I’m two weeks into my Insanity regimen, and last night’s workout had me really wondering if I can actually make it through all 9 weeks of this thing. The second month, (weeks 6 through 9), takes the whole thing up another level into the “Max” workouts. I’m still in the beginning Insanity workouts.

The freakin’ warm up exercises are hard. I’m panting and sweating after the first 20 minutes, and then, (after the stretch time), the real workout begins. So far I’ve been able to do every exercise without skipping, but I haven’t been able to completely keep up with hot shots in the video class. Sure, many of them take short breaks like me during the work outs, and they’re wiped out like me at the end of the program. But they’re all in their 20s.

I don’t have the high after the workouts like I got after the P90X workouts. I don’t feel “good” after all that work, I feel like I just had my ass kicked.

And I’m not seeing any change in my body yet. Granted, I’m just two weeks done, and I was already leaned down from the P90X work, but something has to start showing soon. It’s hard to keep up this pounding without something visual to show for it.

Insanity is hard. Really hard. I mean, “Oh my God!”, hard. P90X was hard, especially in the beginning weeks. But I never doubted my ability to keep it up. Now, though, I’ve had my first doubts about my ability to keep at it.

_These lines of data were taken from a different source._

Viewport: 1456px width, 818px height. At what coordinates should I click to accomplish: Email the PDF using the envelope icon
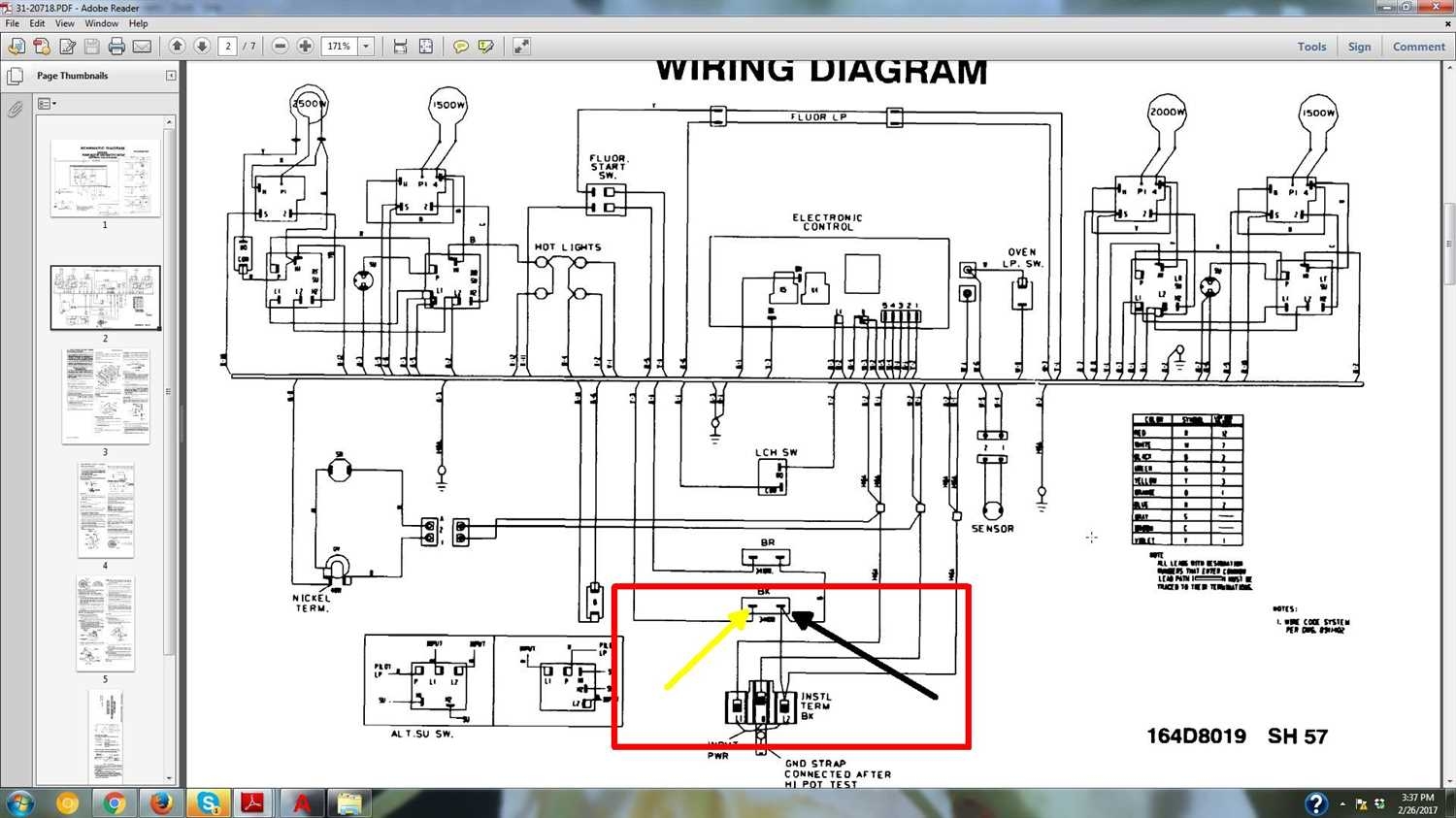[x=142, y=46]
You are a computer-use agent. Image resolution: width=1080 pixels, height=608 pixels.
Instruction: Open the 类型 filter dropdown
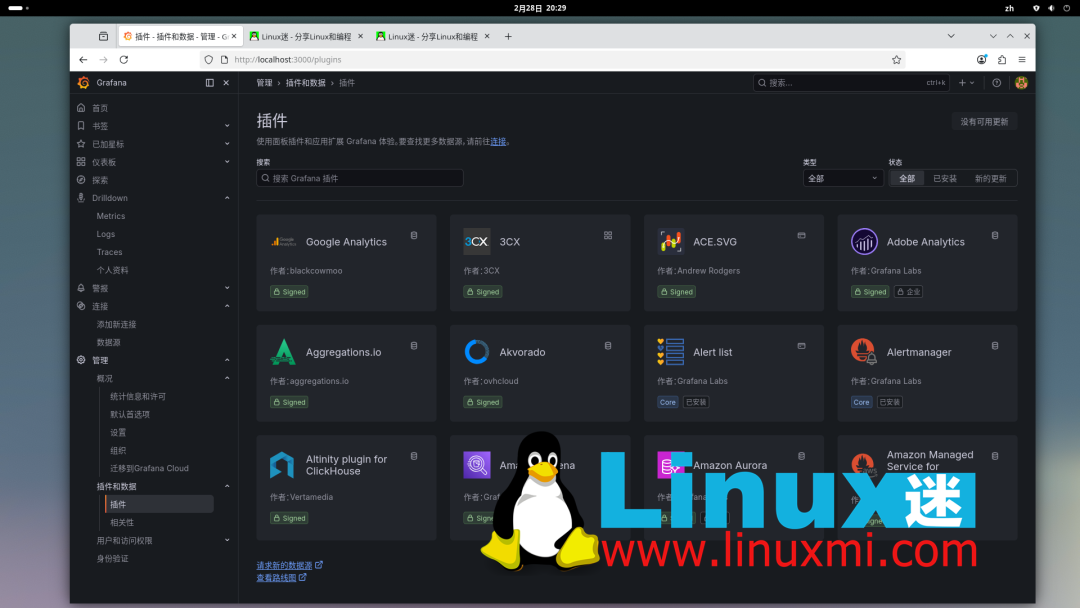[843, 177]
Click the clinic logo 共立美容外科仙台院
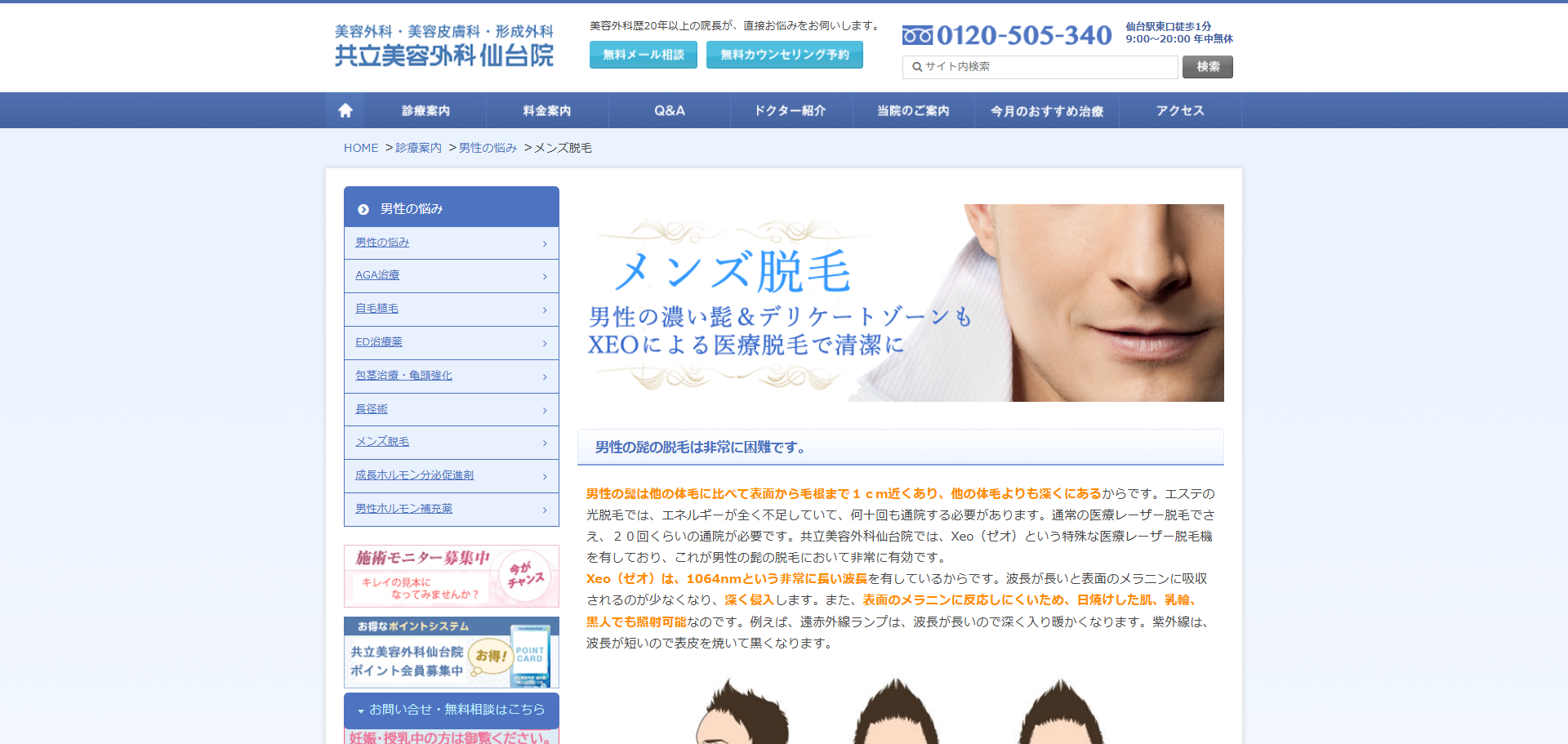The image size is (1568, 744). coord(443,46)
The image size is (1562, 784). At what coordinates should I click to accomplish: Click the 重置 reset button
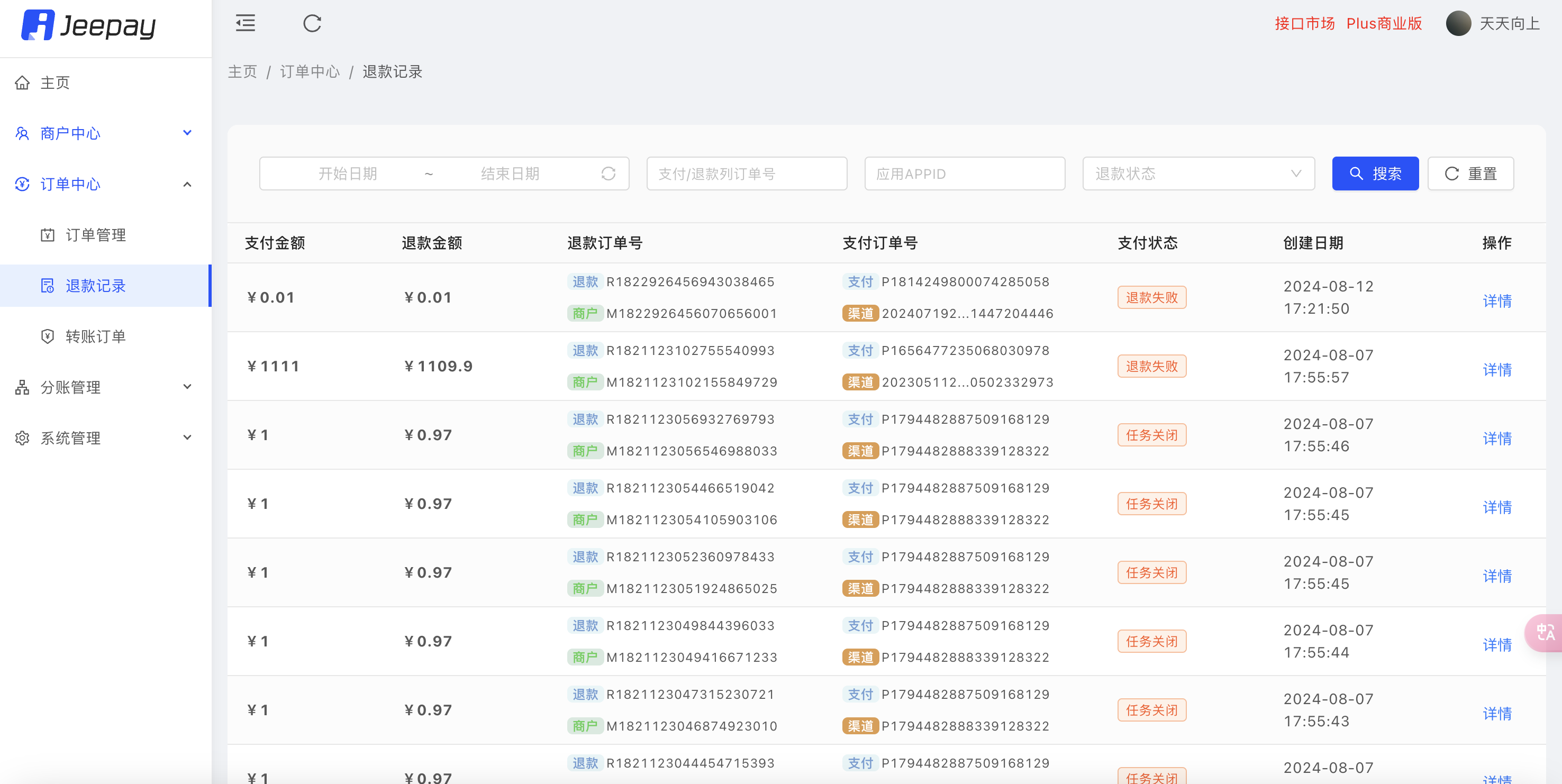tap(1470, 174)
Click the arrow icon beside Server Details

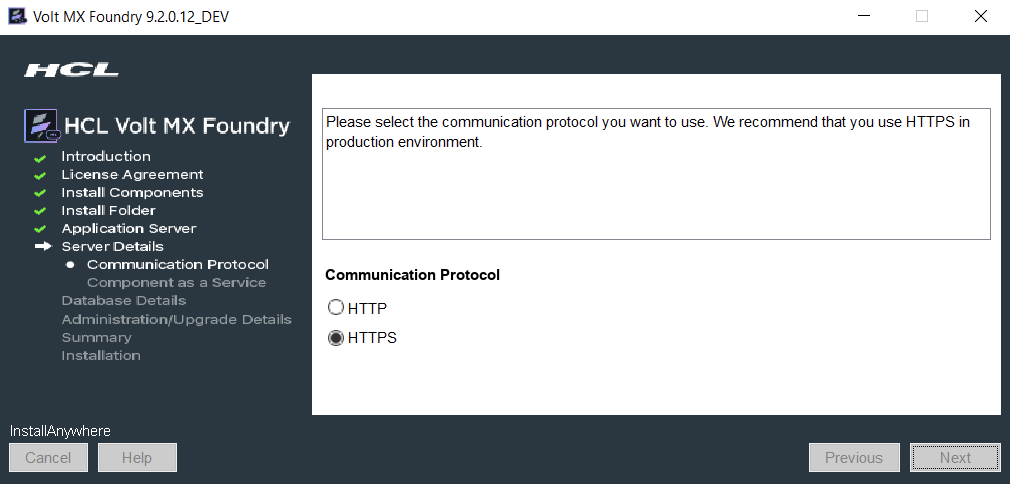coord(42,247)
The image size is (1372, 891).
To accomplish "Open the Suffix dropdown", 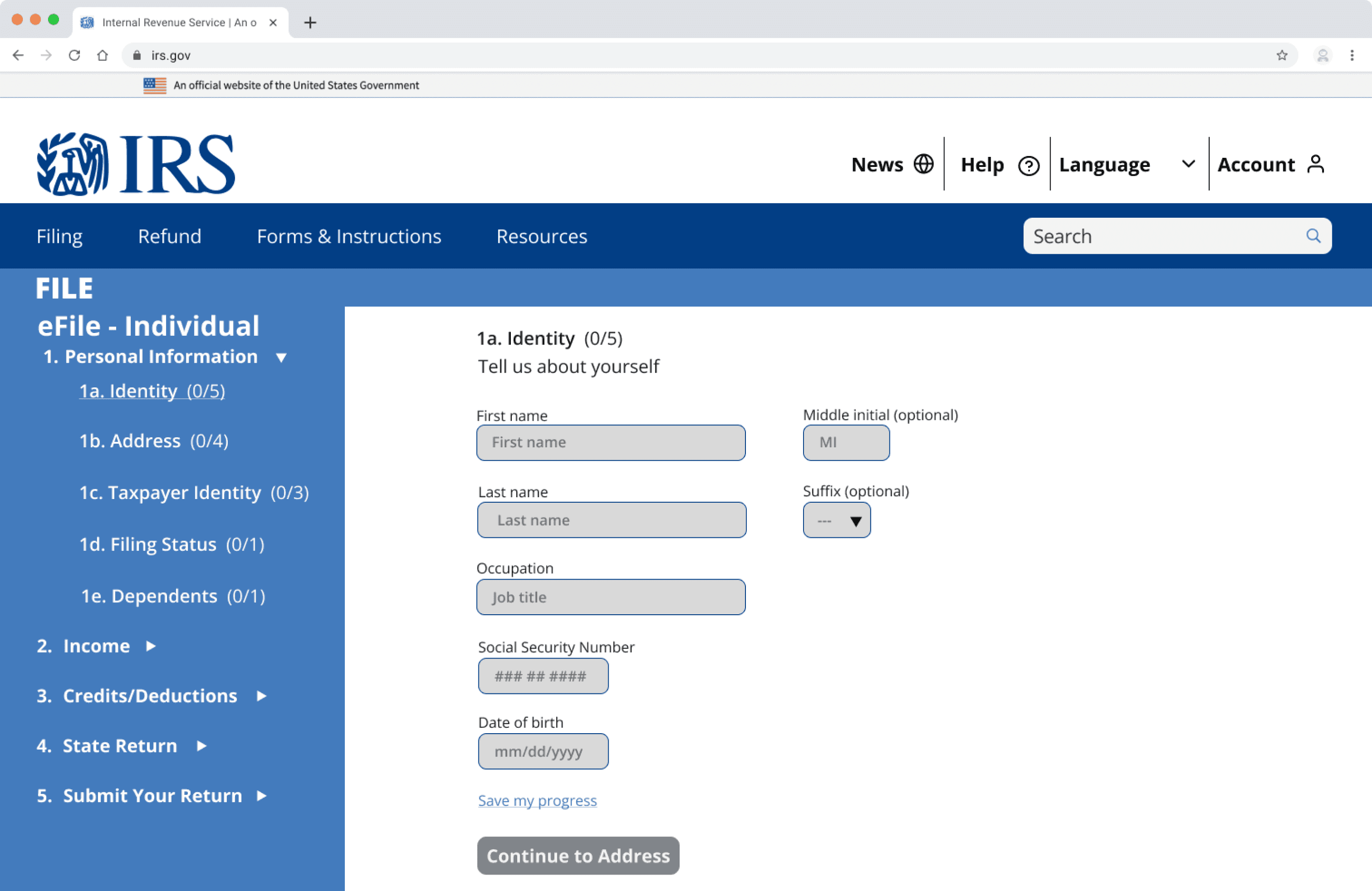I will 836,521.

With P90X, you can see the level of the regimen in the first couple weeks. If you can get through the first couple weeks, you know you can perform everything through out all 13 weeks. You just have to keep pressing play, every day.

But Insanity cranks it up a level in the sixth week. If you’re struggling in the first four weeks, what’s going to happen in the last four? I haven’t looked at the videos for the second month, yet. I’m kind of scared to. At this point, when I’m struggling through the beginning workouts, should I take a peek at the next level? I don’t know. I don’t want to break my will by seeing something that might overwhelm me. I don’t want to kill my spirit so soon.

I’m going to continue, for now. I’m not going to quit during the beginning stage. Although they totally kick my ass and leave me a worn out puddle of sweat and fatigue, I at least know I can get through these first month routines. But dear God, what will the next phase be like?